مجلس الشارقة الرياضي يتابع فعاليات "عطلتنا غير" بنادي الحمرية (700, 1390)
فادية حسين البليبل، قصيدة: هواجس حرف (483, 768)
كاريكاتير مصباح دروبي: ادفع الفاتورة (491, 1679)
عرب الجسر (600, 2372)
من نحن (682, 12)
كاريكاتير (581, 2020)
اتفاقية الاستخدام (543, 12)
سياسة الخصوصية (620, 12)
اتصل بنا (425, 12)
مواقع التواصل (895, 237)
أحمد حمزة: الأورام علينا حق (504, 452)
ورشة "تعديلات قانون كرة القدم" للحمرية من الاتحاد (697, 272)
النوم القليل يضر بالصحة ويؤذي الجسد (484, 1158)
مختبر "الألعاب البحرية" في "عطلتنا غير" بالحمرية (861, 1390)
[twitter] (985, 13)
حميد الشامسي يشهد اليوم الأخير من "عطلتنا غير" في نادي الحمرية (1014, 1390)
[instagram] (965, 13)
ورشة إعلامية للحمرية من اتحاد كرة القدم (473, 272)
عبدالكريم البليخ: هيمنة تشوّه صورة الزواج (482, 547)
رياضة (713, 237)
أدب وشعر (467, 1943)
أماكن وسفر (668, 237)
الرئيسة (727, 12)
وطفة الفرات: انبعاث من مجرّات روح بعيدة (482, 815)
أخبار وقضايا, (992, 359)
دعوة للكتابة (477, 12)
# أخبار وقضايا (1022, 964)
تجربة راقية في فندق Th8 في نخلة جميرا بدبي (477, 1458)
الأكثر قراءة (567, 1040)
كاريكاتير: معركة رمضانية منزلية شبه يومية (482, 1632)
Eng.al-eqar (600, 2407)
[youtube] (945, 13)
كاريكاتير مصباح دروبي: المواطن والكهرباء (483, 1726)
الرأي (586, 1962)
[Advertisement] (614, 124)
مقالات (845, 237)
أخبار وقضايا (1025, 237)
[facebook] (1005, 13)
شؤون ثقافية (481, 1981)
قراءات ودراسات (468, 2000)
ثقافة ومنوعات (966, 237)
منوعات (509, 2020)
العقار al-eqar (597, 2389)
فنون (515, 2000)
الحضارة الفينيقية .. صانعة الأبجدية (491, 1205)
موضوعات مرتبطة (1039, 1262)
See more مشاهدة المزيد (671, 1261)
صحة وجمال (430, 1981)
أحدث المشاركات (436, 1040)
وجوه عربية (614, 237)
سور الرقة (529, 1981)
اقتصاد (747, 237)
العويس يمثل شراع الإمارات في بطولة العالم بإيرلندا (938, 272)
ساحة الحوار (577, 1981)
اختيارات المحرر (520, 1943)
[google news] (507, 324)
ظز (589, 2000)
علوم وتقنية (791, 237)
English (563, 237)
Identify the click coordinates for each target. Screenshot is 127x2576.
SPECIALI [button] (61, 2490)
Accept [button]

┄┄┄┄┄┄┄┄┄┄┄┄┄┄┄┄┄┄┄┄

### [YOUR GOAL]
Your answer should consist of the lines above that hold the word "القدم".

### [EXPECTED ANSWER]
ورشة "تعديلات قانون كرة القدم" للحمرية من الاتحاد (697, 272)
ورشة إعلامية للحمرية من اتحاد كرة القدم (473, 272)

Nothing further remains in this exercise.